Health Affairs: Market Share Matters in Price Negotiation


As the Department of Justice takes on the Anthem/Cigna and Humana/Aetna mergers, a new study published in the January issue of Health Affairs provided fresh evidence regarding the effects of payor market share and physician practice size on the prices payors negotiate with physicians.

Theory and evidence suggest that insurers with the market clout to direct large numbers of patients to physicians are able to negotiate lower prices with providers; and research indicates that provider consolidation leads to higher health care prices. That research, however, has been limited by the lack of data detailing prices negotiated between specific providers and different payors.

Roberts et al used provider- and insurer-specific price data contained in a new multi-payor claims database compiled by FAIR Health provides definitive proof that a payor’s market share has a direct relationship to the size of the price discount negotiated with a provider. Likewise, the larger the provider practice, the smaller the discount they were required to accept.

The researchers measured variation in the prices that different insurers with different market shares negotiate with individual providers for physician services in office settings. By comparing the prices different insurers negotiate with the same providers, they were able to isolate factors impacting price, including payor market share and provider size.

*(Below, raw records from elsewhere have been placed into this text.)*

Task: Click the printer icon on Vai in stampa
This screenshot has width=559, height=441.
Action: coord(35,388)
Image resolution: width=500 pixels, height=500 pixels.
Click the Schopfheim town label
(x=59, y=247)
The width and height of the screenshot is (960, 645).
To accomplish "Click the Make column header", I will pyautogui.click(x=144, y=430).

The FAIR Health database includes claims from about 60 national and regional payors in all 50 states. The researchers constructed average prices for three commonly billed office visits—CPT codes 99213, 99214, and 99215—representing 21% of office claims, including claims from specialists and primary care physicians.

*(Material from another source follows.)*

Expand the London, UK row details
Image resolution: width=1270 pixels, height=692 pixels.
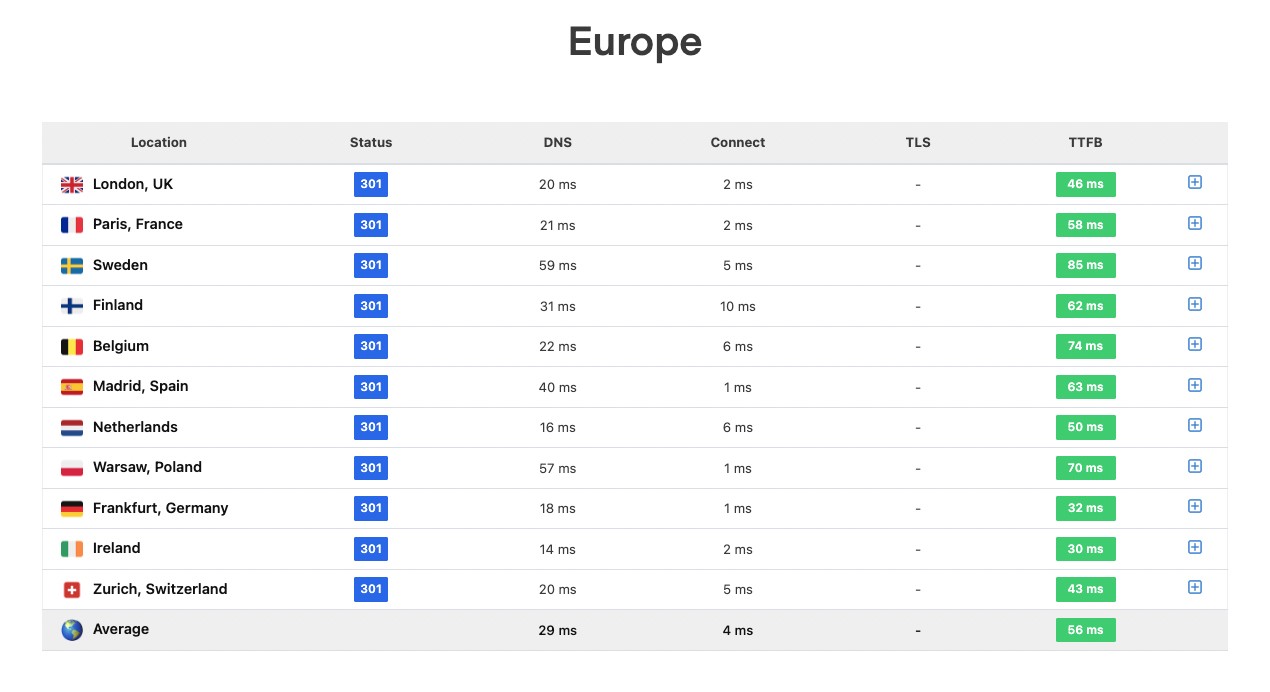1194,182
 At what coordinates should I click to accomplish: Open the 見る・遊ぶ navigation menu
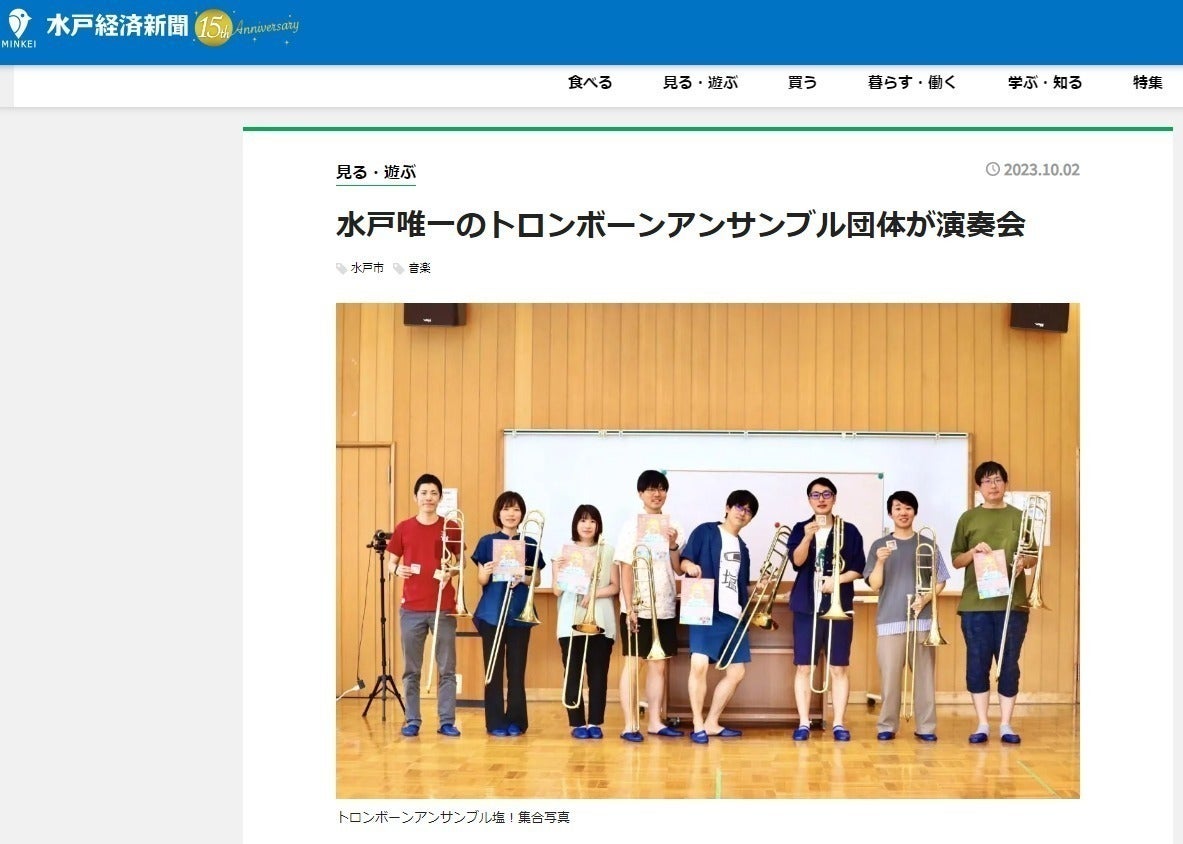point(702,83)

Roberts et al estimated that payors with market shares of 15% or more (average: 24.5%) negotiated prices for office visits that were 21% lower than prices negotiated by payors with shares of less than 5%.

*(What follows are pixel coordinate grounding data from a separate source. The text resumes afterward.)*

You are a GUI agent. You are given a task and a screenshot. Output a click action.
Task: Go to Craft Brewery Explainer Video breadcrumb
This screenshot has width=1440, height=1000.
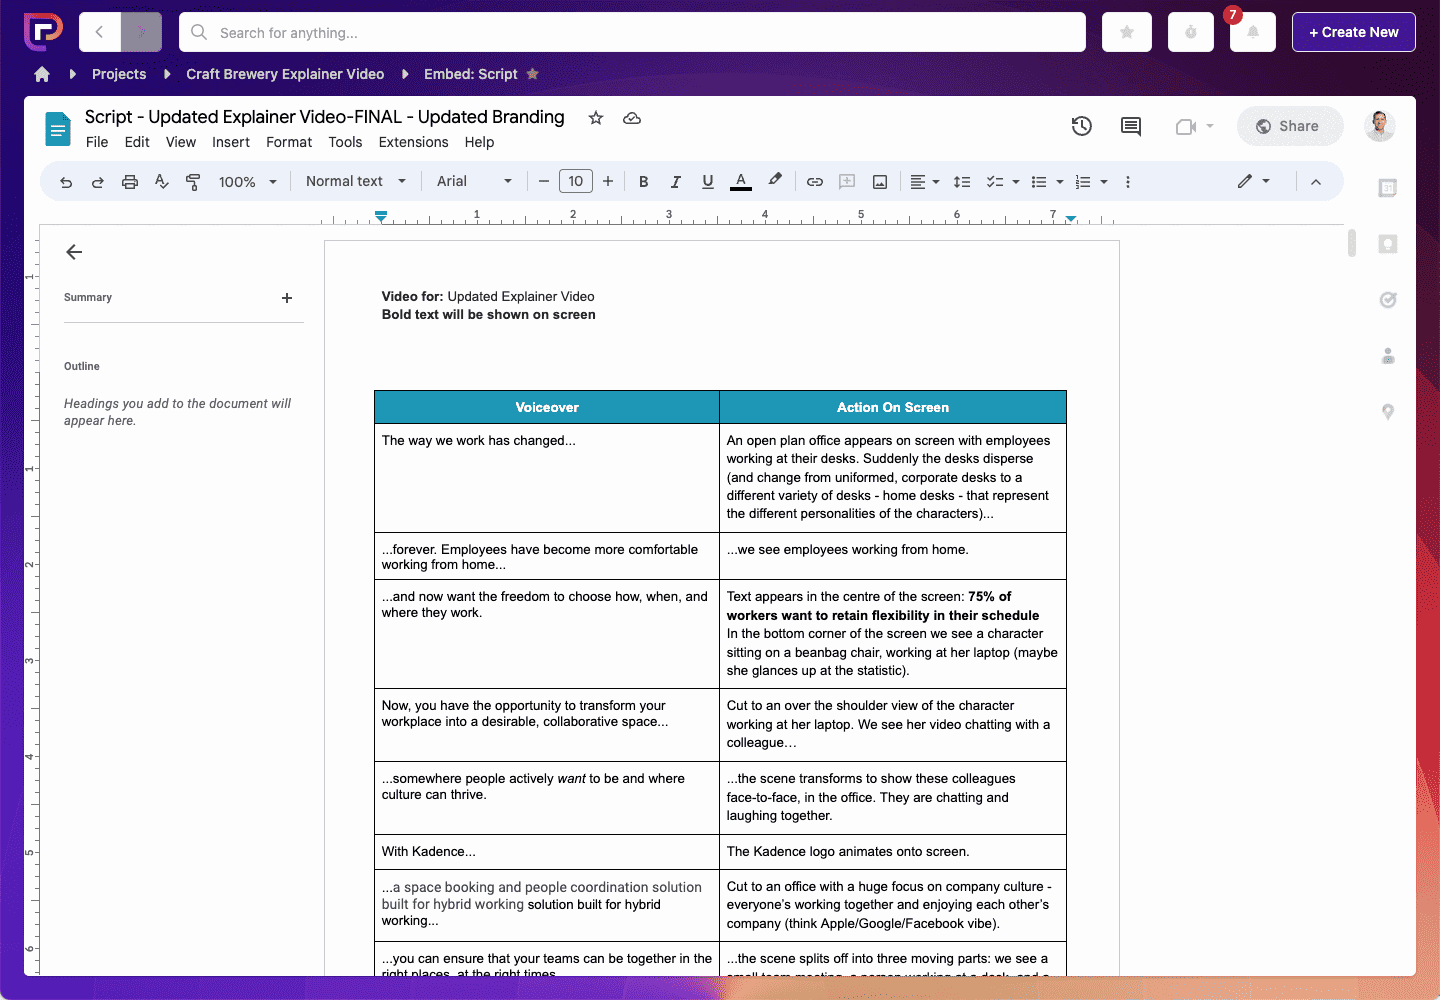(x=285, y=74)
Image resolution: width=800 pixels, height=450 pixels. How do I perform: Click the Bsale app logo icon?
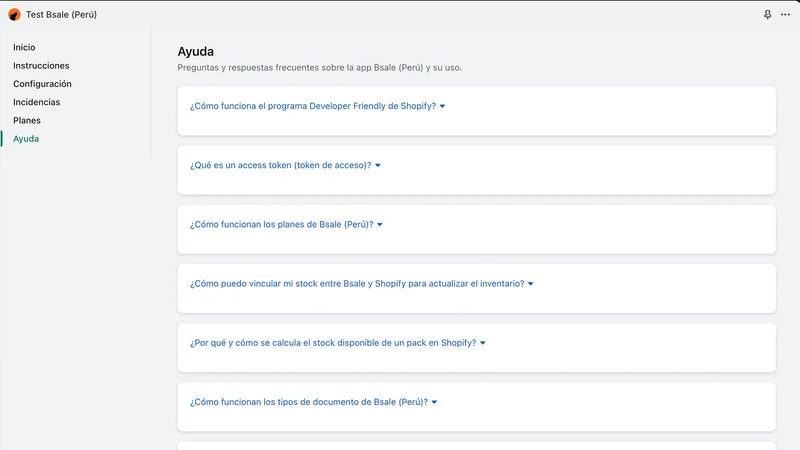pos(14,15)
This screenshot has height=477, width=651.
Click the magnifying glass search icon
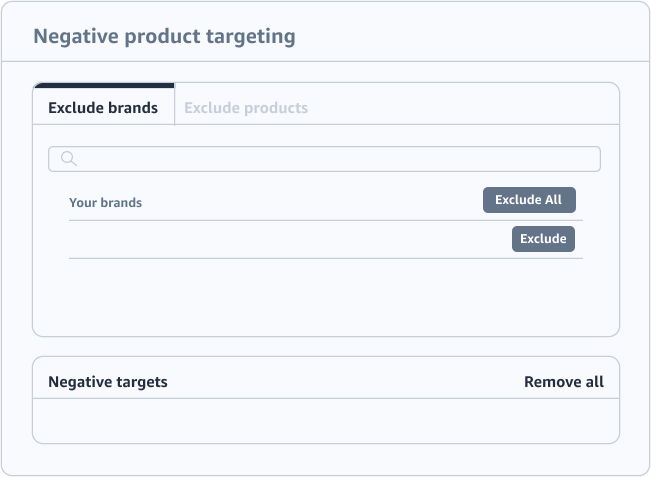69,159
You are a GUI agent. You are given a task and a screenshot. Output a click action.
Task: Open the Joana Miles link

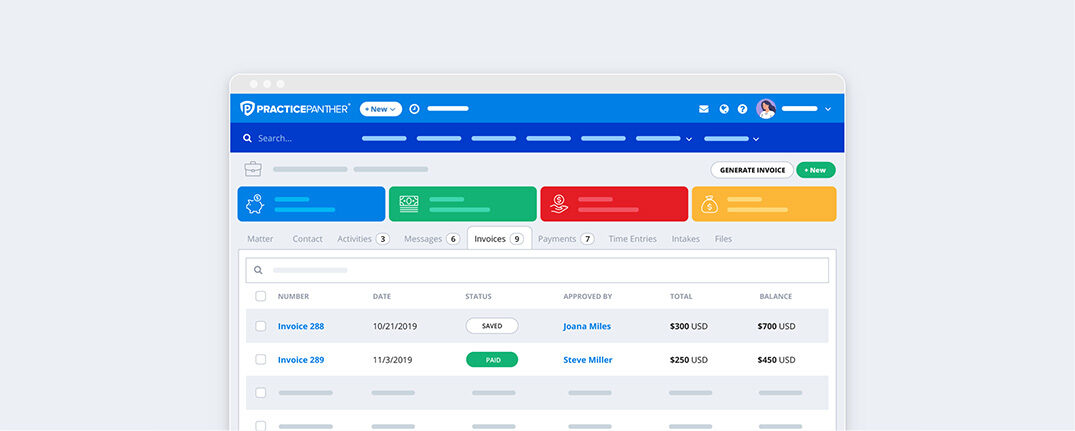(587, 326)
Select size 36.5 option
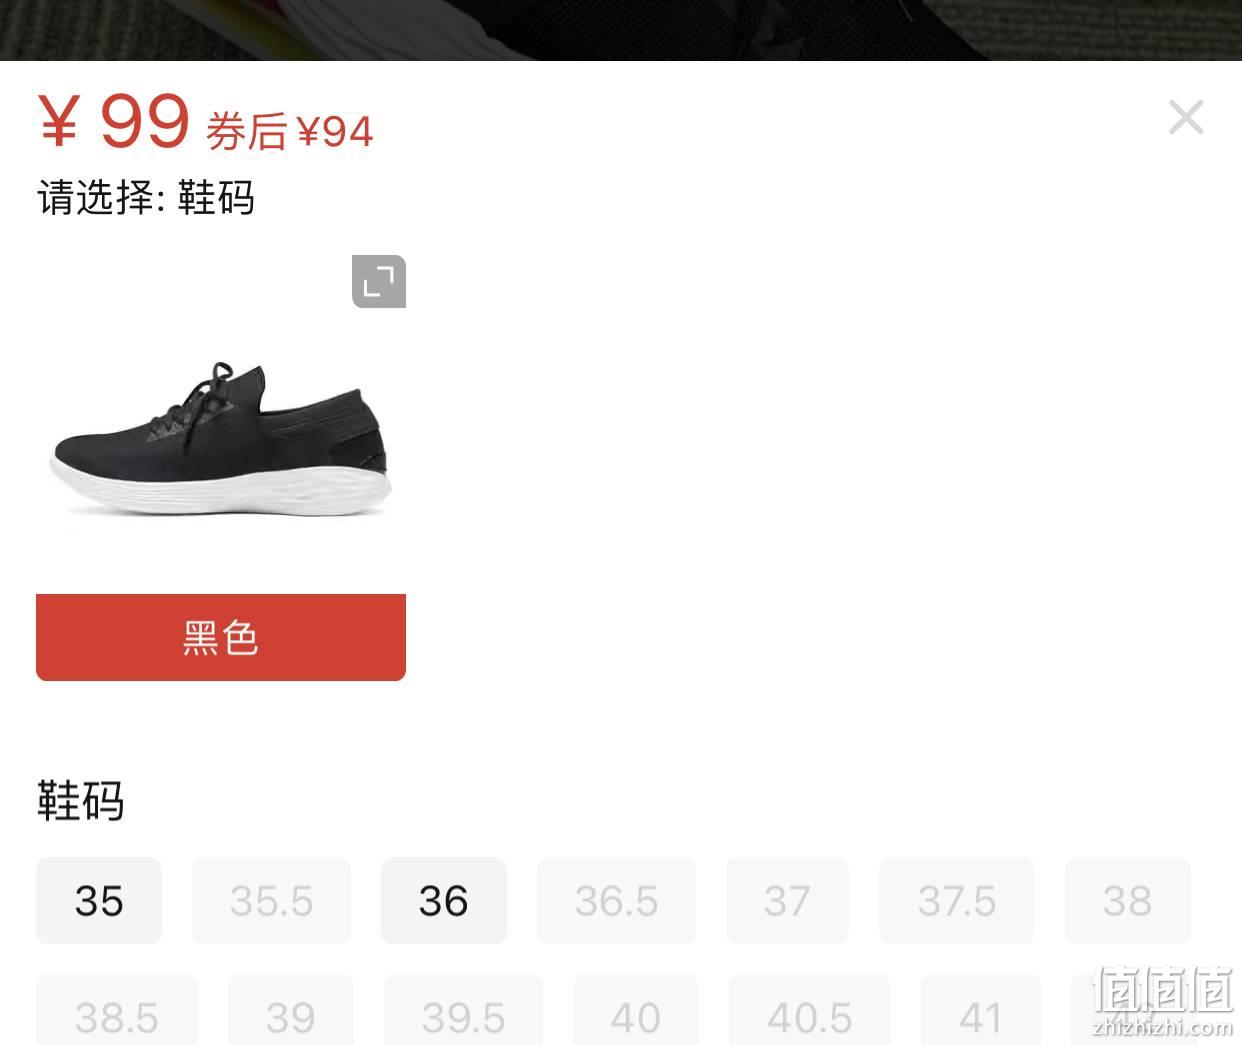The width and height of the screenshot is (1242, 1045). (x=616, y=900)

Their analyses also suggested that payors require greater market shares to negotiate lower prices from large provider groups than they do when negotiating with smaller provider groups. Average prices for office visit for small practices, for example, were $88, $72, and $70, for insurers with market shares of <5%, ≥5% to <15%, and ≥15%, respectively. Prices for large provider groups were $97, $86, and $76, decreasing as a payor’s market share increased.

“These results suggest that mergers of health insurers could lower the prices paid to providers, particularly providers large enough to obtain higher prices from insurers with modest market shares,” the researchers wrote.  “Continued monitoring will be important for determining the net effects of the countervailing trends of insurer and provider consolidation on the affordability of health care.”